Na abertura do grupo focal, o moderador deve fazer sua auto-apresentação e, se julgar importante, deve apresentar os membros do grupo. Cabe a ele deixar os participantes à vontade, oferecendo as informações sobre a reunião, o tempo de duração e deixando bem claro que todas as opiniões são relevantes e que não há posicionamento certo ou errado, argumento bom ou ruim. Em alguns casos, é importante obter a anuência de todos e deve ser explicado sempre que a identidade dos membros do grupo será mantida em sigilo.
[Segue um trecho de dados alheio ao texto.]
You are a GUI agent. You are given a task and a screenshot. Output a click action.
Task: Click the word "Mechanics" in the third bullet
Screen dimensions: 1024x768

Na condução da dinâmica dos grupos focais, atuei como moderadora e contei com o apoio da jornalista Maria Auxiliadora Aguiar, colega da Universidade Federal de Minas Gerais (UFMG), como relatora. Procuramos deixar os participantes à vontade, realizando uma abertura que incluiu uma auto-apresentação em que expliquei do que tratava a pesquisa e que não havia certo ou errado e que todos poderiam se expressar. Como procedimento padrão, solicitei que preenchessem um termo de autorização e pontuei que os nomes deles não seriam informados, de modo a preservar a identidade de cada um. Em seguida, pedi que cada um se apresentasse ao grupo.

Vale lembrar o respeito ao princípio da não diretividade por parte do moderador. Ele deve ter o cuidado de não interferir na conversa, não fazer gestos positivos ou negativos, não emitir opiniões particulares ou conclusões. Entretanto, ele deve fazer o encaminhamento dos temas e facilitar as trocas, evitando que um integrante domine a conversação e outro não tenha a oportunidade de se expressar. Seguimos essas orientações na nossa dinâmica.